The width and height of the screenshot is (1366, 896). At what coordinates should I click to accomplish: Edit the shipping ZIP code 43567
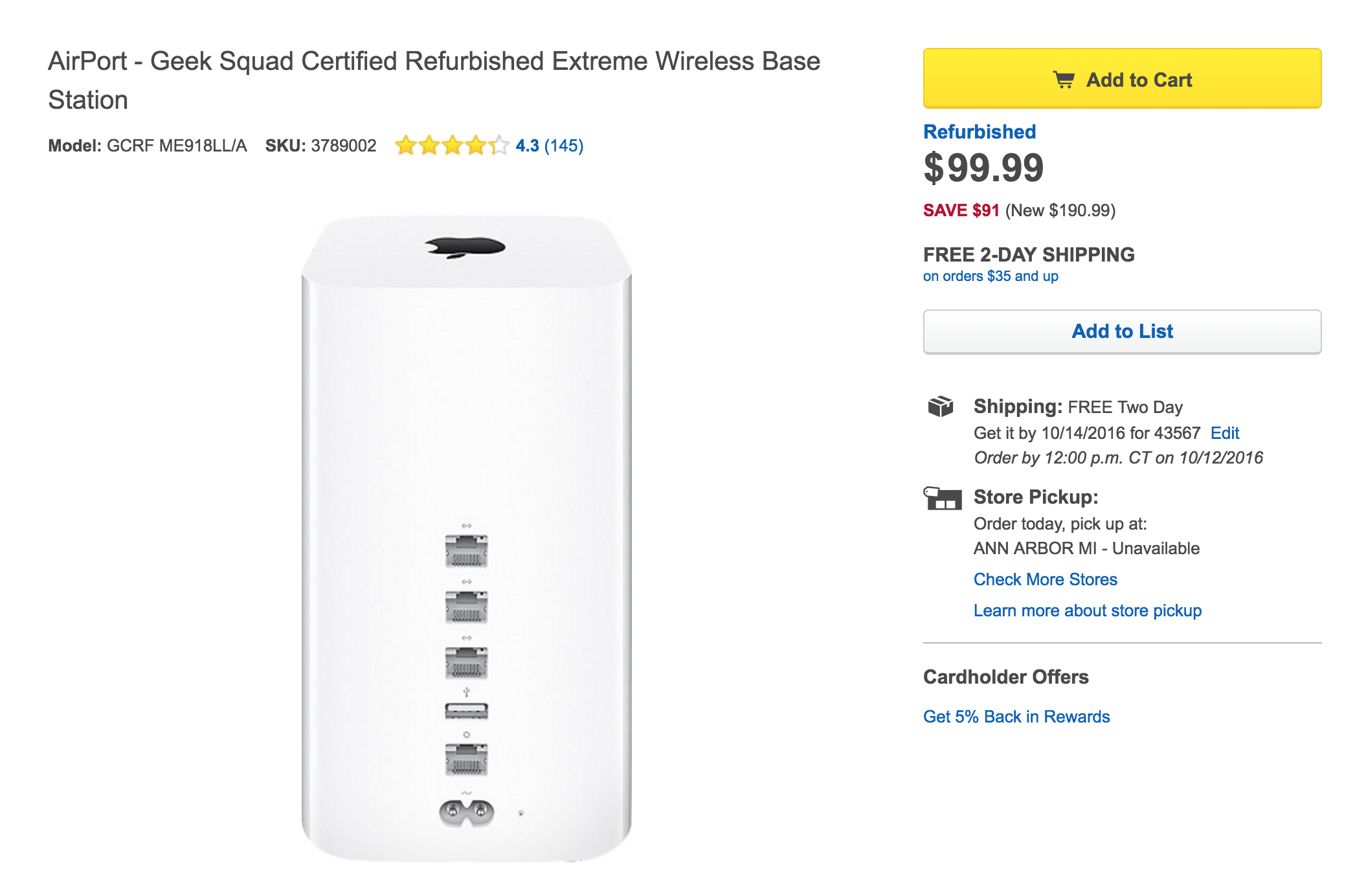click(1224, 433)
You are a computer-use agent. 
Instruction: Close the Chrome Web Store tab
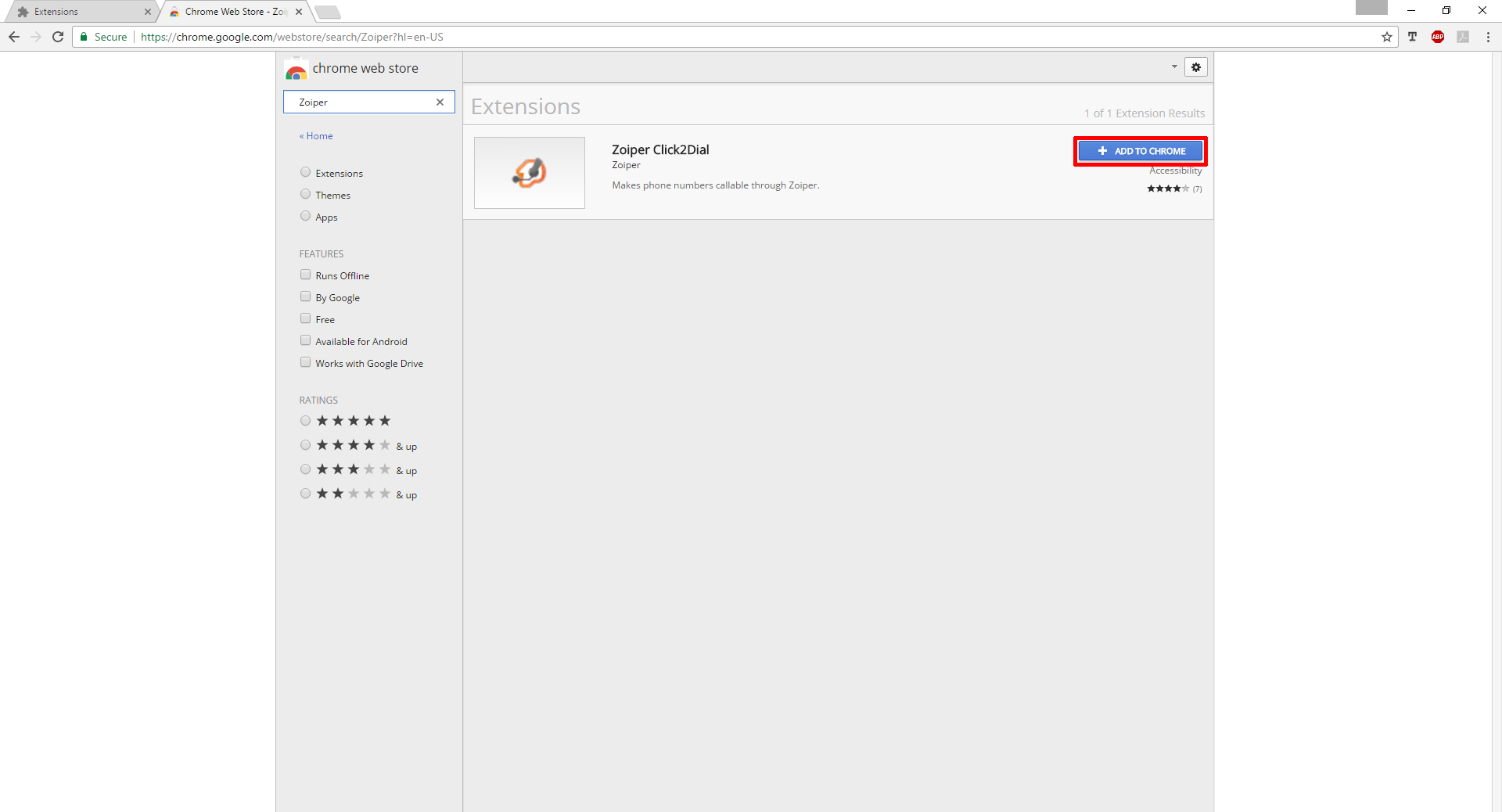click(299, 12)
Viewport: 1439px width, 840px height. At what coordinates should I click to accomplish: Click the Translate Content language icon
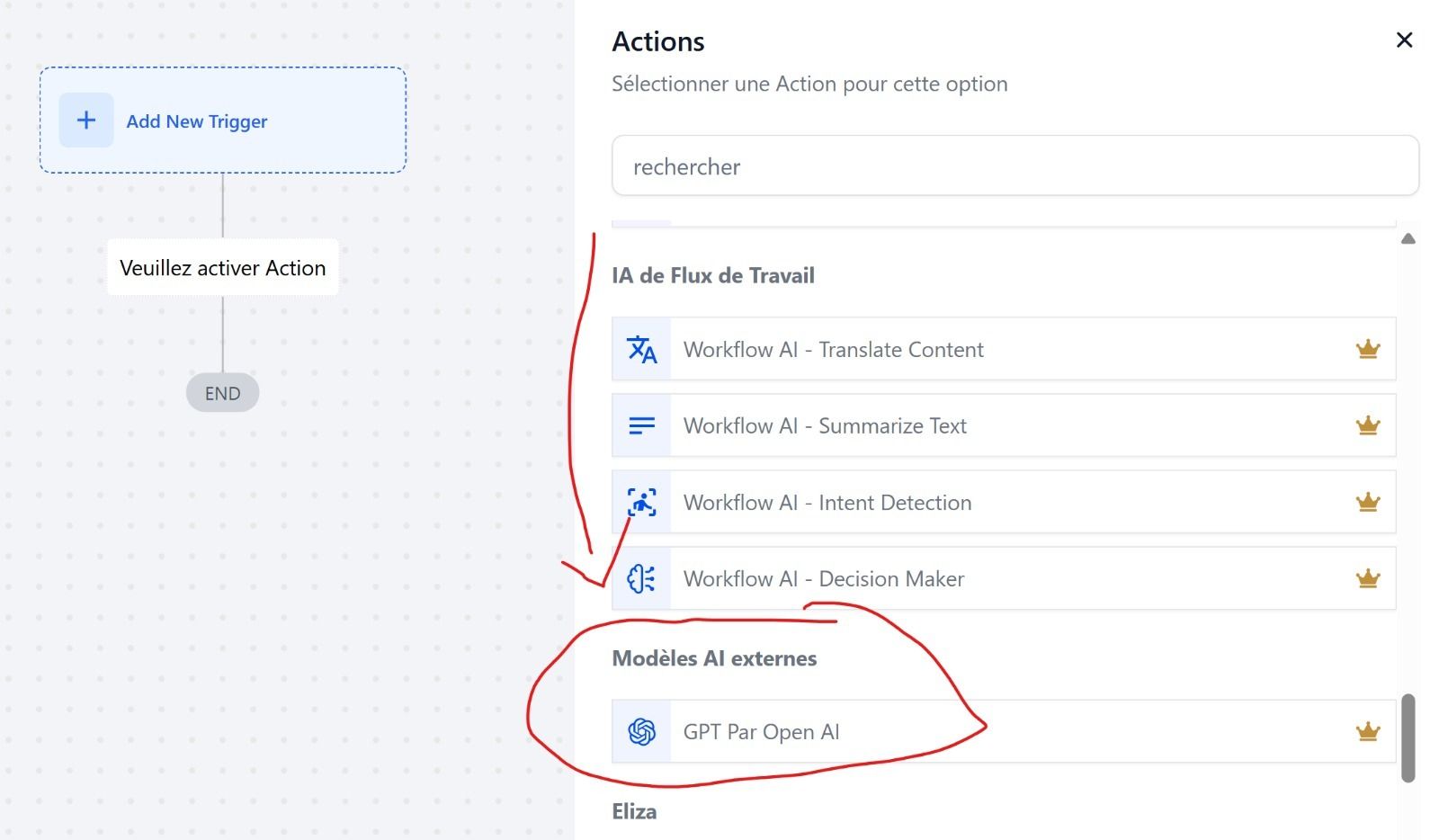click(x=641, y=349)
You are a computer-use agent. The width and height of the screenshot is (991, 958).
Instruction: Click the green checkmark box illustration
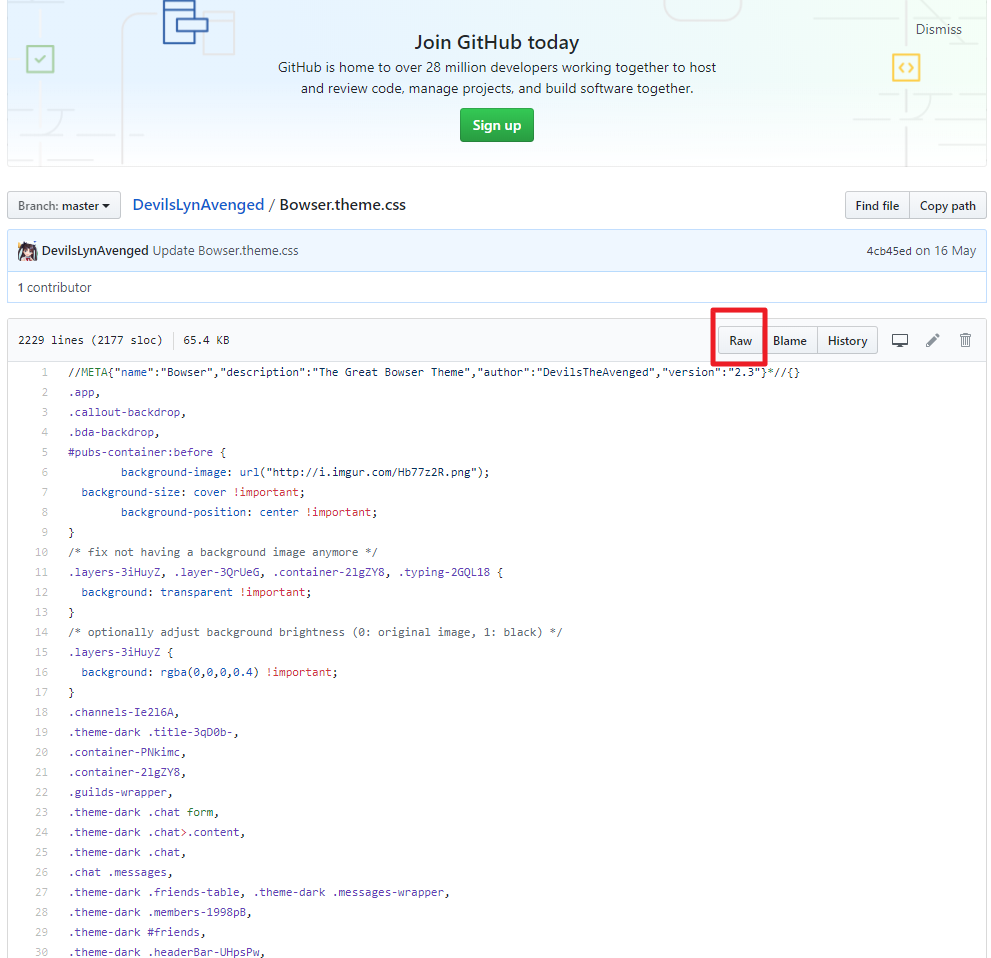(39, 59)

...

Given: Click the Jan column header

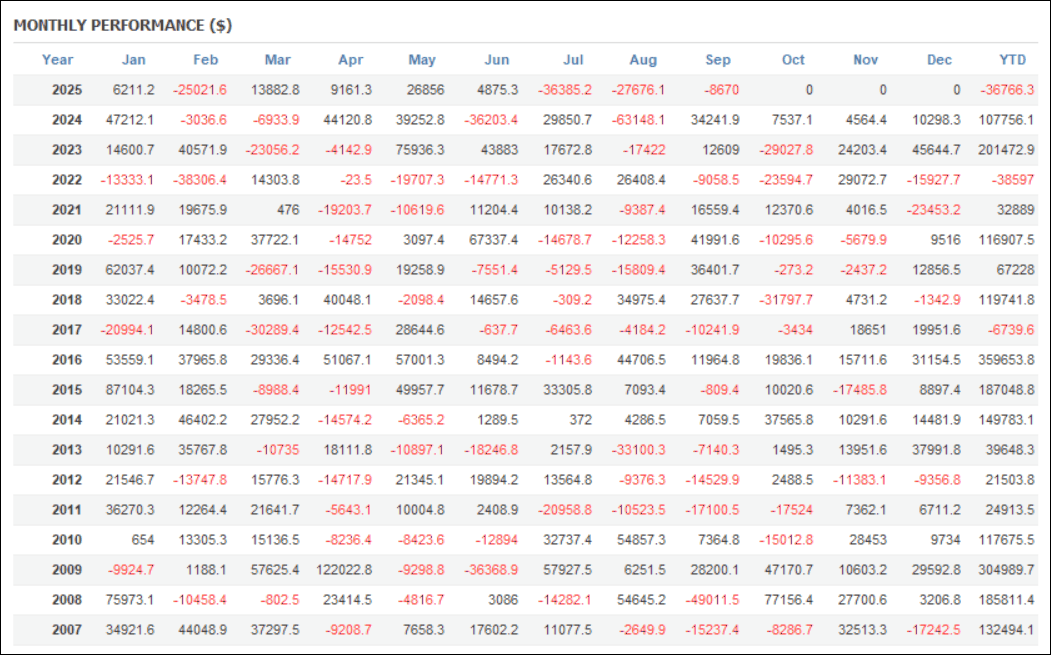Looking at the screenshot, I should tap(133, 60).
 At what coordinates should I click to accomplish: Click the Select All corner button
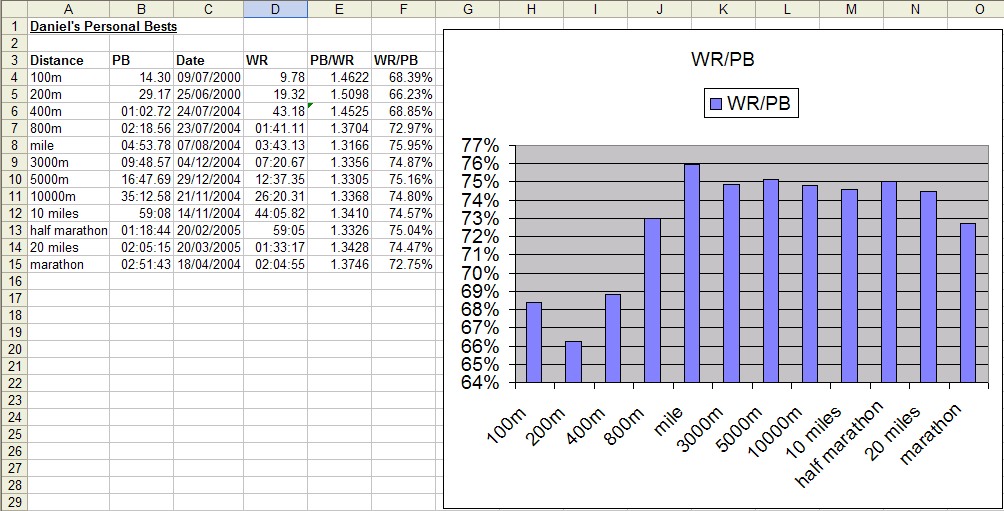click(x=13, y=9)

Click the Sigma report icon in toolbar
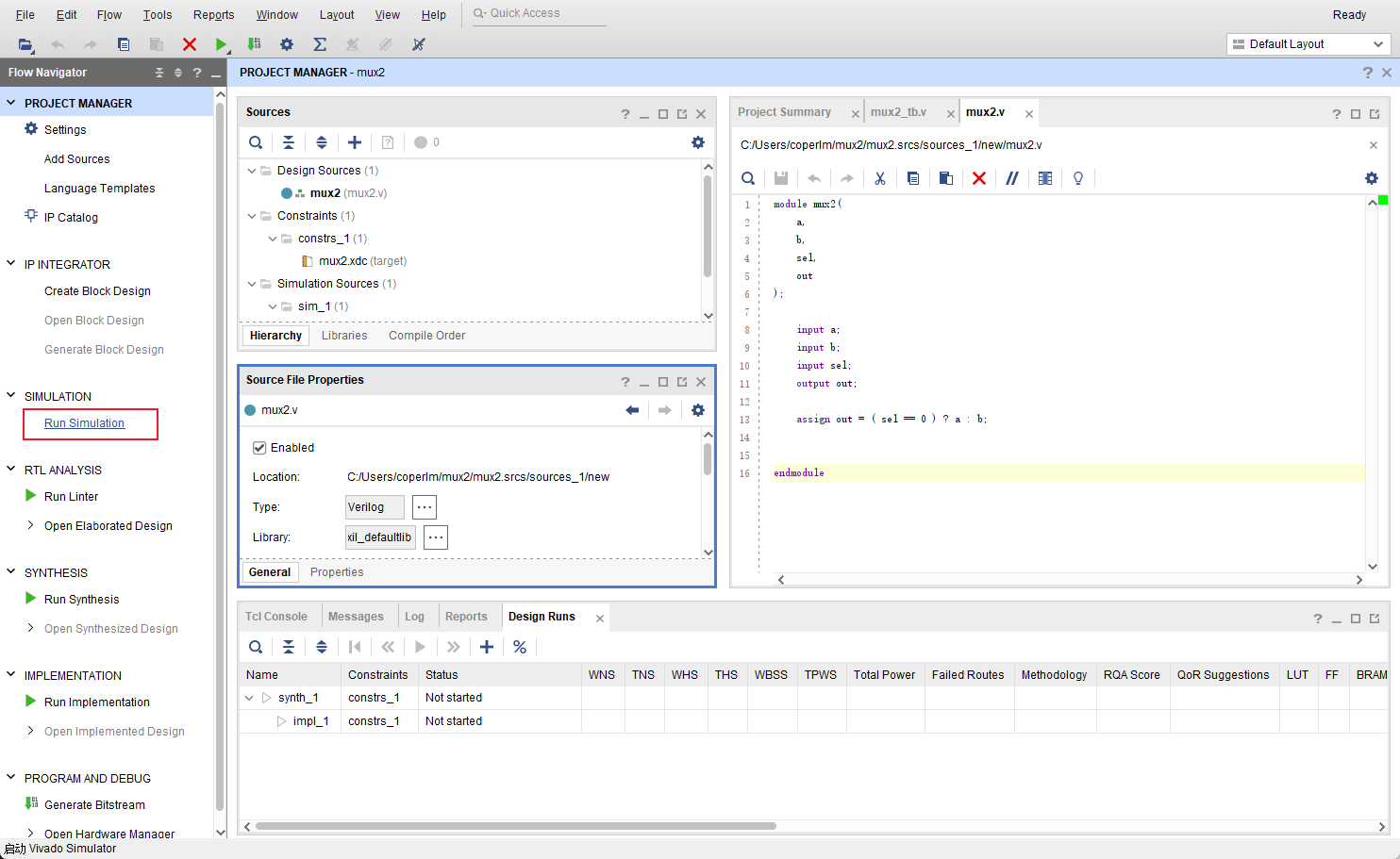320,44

What the exercise asks>
Within the records above, each line containing "agent" is to be returned.

Response area>
You are a computer-use agent. 
You are a computer-use agent. The width and height of the screenshot is (991, 958).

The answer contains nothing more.